Russ McCall, owner of McCall Wines in Cutchogue, has a 200-acre farm. He only needed about 50 acres for grapes, he said. About a decade ago, he started raising produce, and now has about 90 cows.
The Farm Bureau estimates that there are about 550 farms on the East End, comprising 35,000 acres. Of those, the bureau said, about 22,000 are preserved, meaning they are to be used for farming and cannot be developed for housing.
The Peconic Land Trust, a nonprofit that was formed in 1983, has been a driving force to preserve farmland in Suffolk. In a 2013 viewpoint piece in the Southampton Press, Trust president John v.H Halsey issued an ominous warning:
“If we as a community do not change the status quo, we will have very few farmers producing food on the South Fork within a generation” Halsey wrote. “If we want local food and the farmers who produce it to endure, all sectors of our community must work together to make it happen.”
In 2008, the Trust started its Farms for the Future Initiative, through which it seeks not only to protect the farmland, particularly those areas threatened by development, but also to develop and expand a farmland leasing program.
Tom Hart, a farmer in Orient and is among the growing corps of produce farmers, leases about 10 acres from the Peconic Trust. The Trust leases land at rents of $100 to $300 per acre per year.
“It used to be all potatoes around here,” McCall said. “Now, there are a lot of people raising sheep and cattle.”
Chris Browder, 60, and his wife, Holly, 46, were Wall Streeters. Chris was an investment banker and Holly worked for the business strategists McKinsey & Co.

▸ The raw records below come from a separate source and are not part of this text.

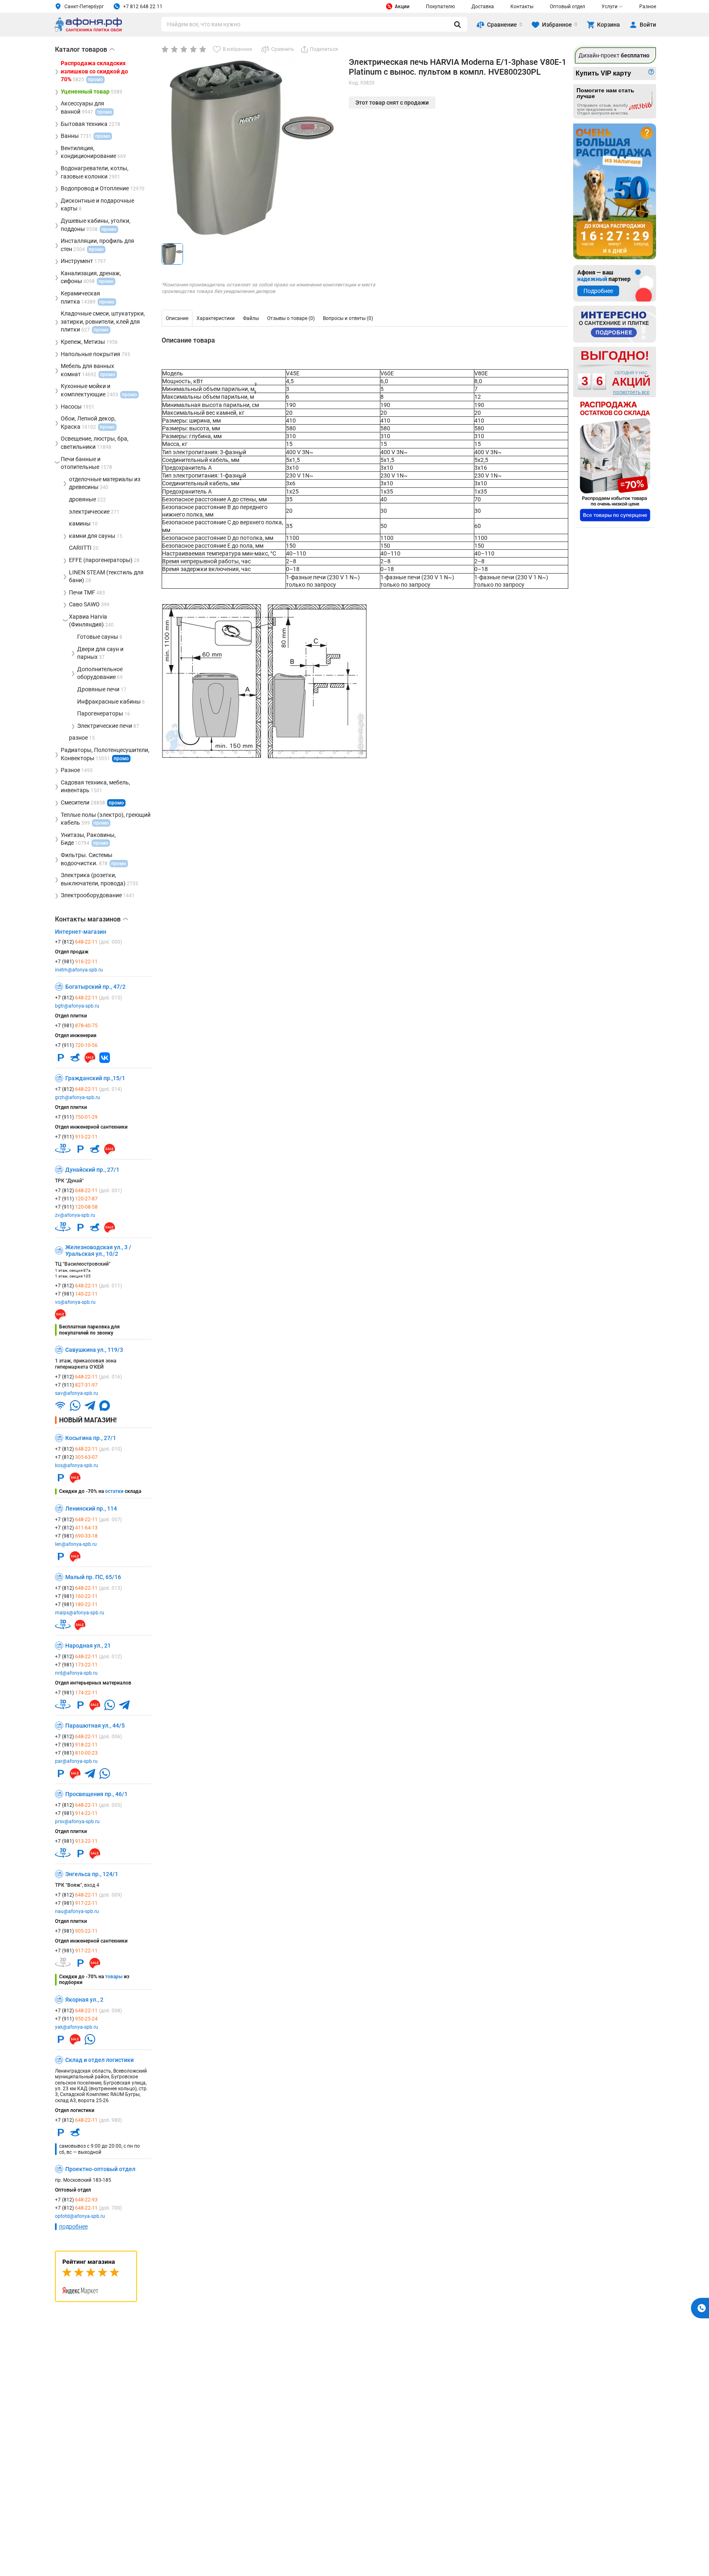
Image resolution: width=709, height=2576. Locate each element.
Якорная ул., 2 (84, 1999)
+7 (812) (88, 942)
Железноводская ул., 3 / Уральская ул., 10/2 (98, 1250)
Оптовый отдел (567, 6)
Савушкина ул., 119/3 (94, 1349)
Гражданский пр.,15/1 (95, 1078)
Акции (402, 6)
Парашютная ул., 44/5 (95, 1725)
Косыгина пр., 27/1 (90, 1438)
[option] (177, 318)
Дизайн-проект (614, 55)
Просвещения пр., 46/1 (96, 1794)
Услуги (610, 6)
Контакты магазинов (91, 919)
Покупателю (440, 6)
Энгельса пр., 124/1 (91, 1874)
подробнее (73, 2226)
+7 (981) (76, 962)
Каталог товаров (84, 49)
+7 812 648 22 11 (142, 6)
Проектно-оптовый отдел (100, 2169)
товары (114, 1976)
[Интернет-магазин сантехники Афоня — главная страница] (88, 30)
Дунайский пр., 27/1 (92, 1169)
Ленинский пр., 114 (91, 1508)
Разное (647, 6)
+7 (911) (76, 1045)
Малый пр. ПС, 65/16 (93, 1577)
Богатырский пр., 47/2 (95, 986)
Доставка (482, 6)
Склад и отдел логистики (99, 2060)
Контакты (521, 6)
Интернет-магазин (80, 931)
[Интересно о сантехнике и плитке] (614, 324)
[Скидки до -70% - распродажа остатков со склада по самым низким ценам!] (615, 461)
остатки (114, 1491)
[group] (252, 147)
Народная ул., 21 (88, 1645)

In 2009, they ditched their pin-striped suits for overalls and opened a farm, Browder’s Birds, in Mattituck.
Chris got interested after reading Michael Pollan’s book, The Omnivore’s Dilemma, which discusses society’s relationship to food and production.
“It seemed like a dream,” Holly said. “But we were crazy enough to try it.”
They began raising chickens and sheep. Holly said she has been gaining notoriety at local clothing stores for the sweaters she designs using the wool she shears from her flock of Cotswold sheep.
“People want local clothing,” she said.
Long Island’s East End is about the most expensive farming region in the state. An acre costs about $100,000 to $150,000, according to the Farm Bureau. But Suffolk County has a long history of trying to preserve farmland. In the 1970s, the county legislature authorized legislation — the first in the country — to purchase the development rights to farmland to assure that agriculture, not commercial development, would dominate the area.
So, is potato farming dead on Long Island?
“It’s never gone,” said Carpenter, of the Long Island Farm Bureau. “But it would take a lot for it to make a comeback.”